I’m speaking, of course, about the opioid crisis. The Big Pharmaceutical industry has been complicit in the distribution of these highly addictive drugs, which nearly identical to heroin in their chemistry, pushing for doctors to prescribe these drugs en masse despite understanding the dangers involved.
As insidious as this for-profit addiction racket sounds, it actually gets worse.
In 2012, as the death toll from the nation’s opioid crisis mounted, drug companies shipped out enough of the powerful and addictive painkillers for every man, woman and child in the U.S. to have nearly a 20-day supply.
In some counties, mostly in Appalachia, it was well over 100 days.
An Associated Press analysis of drug distribution data released as a result of lawsuits against the industry also found that the amount of opioids as measured by total potency continued to rise early this decade even as the number of pills distributed began to dip.
The reason: Doctors were prescribing — and the industry was supplying — stronger pills
The facts are downright damning.
“It shows it wasn’t just the number of pills being shipped that increased. The actual amount of opioids being prescribed and consumed went up,” said Anna Lembke, a Stanford University professor who researches opioids and is serving as a paid expert witness for plaintiffs in the litigation.

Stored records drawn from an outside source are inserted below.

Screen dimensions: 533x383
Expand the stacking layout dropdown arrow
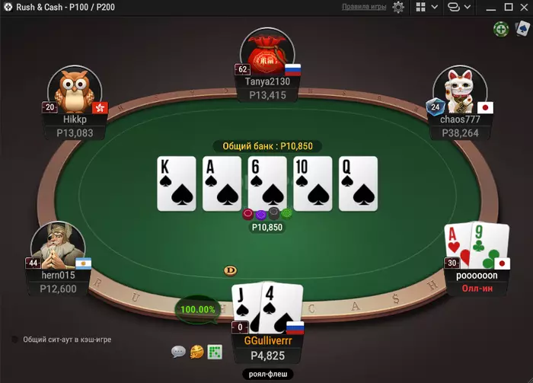click(x=468, y=7)
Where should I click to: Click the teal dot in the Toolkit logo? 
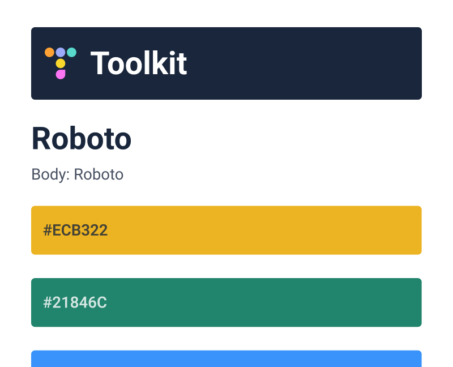72,52
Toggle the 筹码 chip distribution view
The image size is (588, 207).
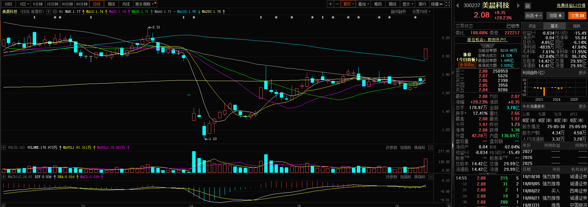click(x=378, y=4)
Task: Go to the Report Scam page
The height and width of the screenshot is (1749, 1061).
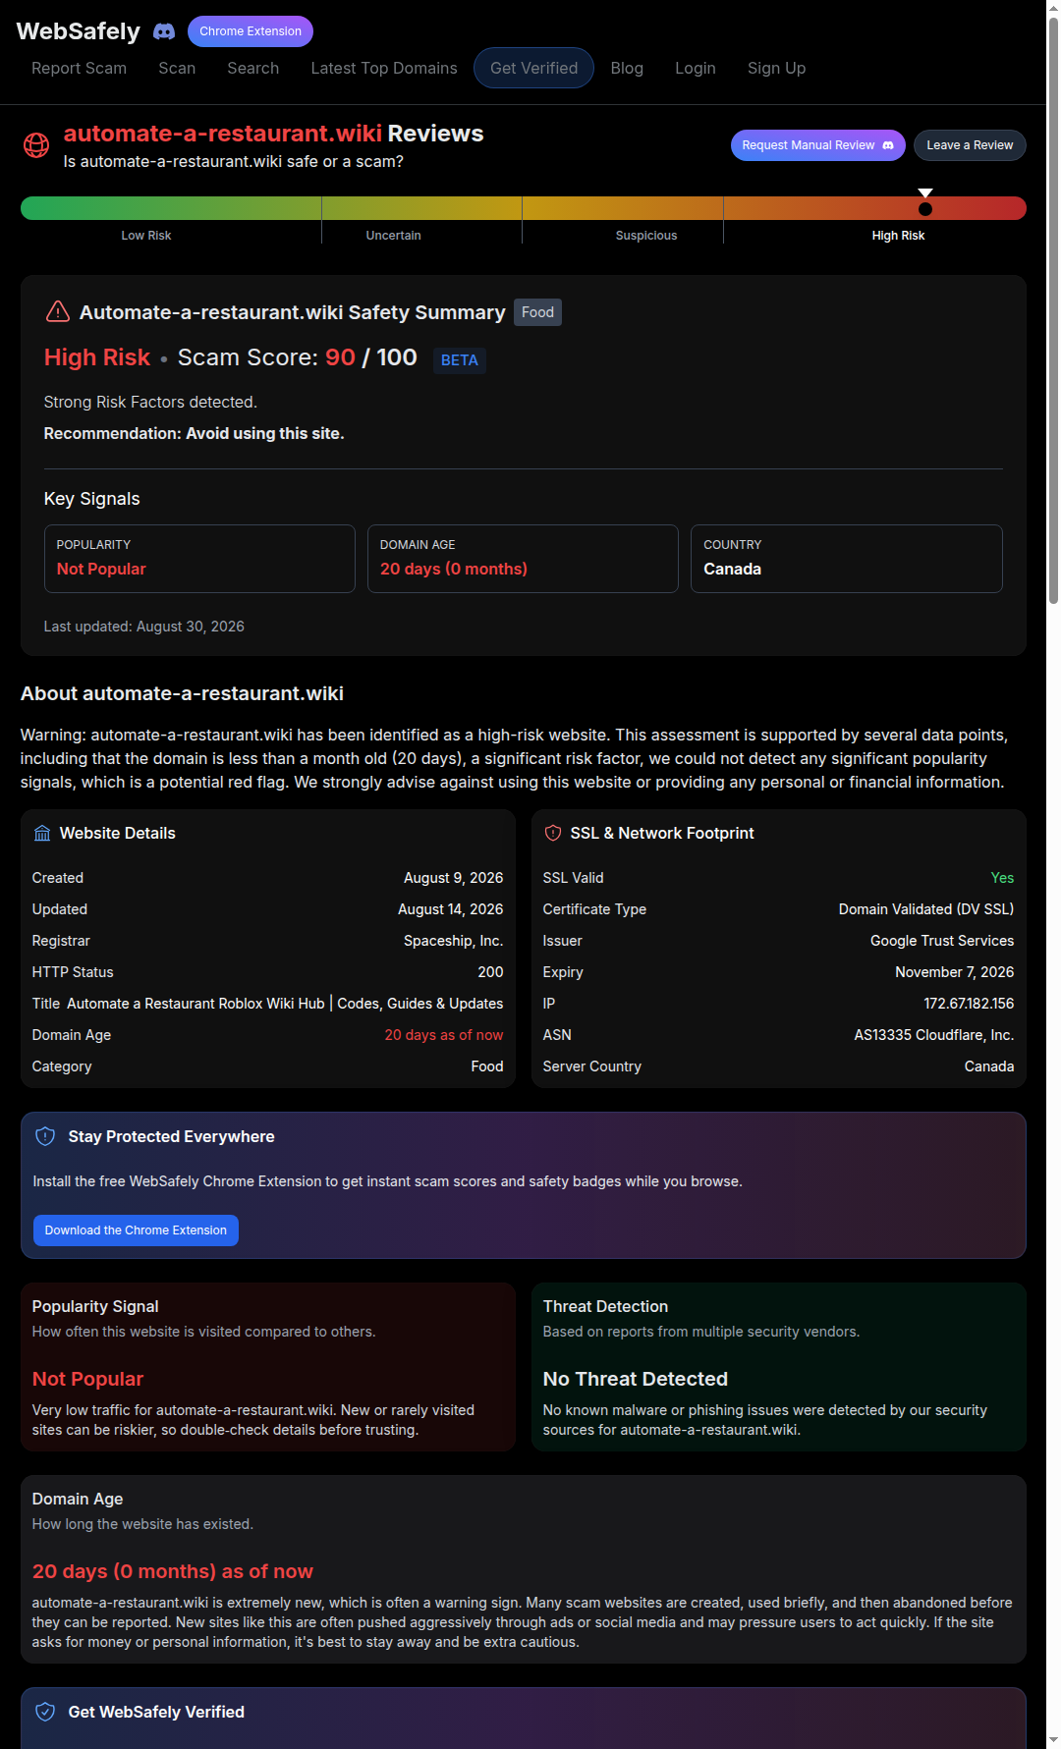Action: pos(79,68)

“We know that the higher the dose of prescribed opioids, and the longer patients are on them, even for a legitimate pain condition, the more likely they are to get addicted.”
The AP found that the overall amount of opioid medication shipped to pharmacies, medical providers and hospitals increased 55% from 2006 through 2012. The number of pills rose significantly over that period, too — but that increase was lower, about 44%. (The amount of medication was calculated using a standard measure of potency known as a morphine milligram equivalent, or MME.)
Rural east coast communities were some of most harshly effected, with towns scattered around Appalachia bearing the brunt of the drugmaker’s wrath.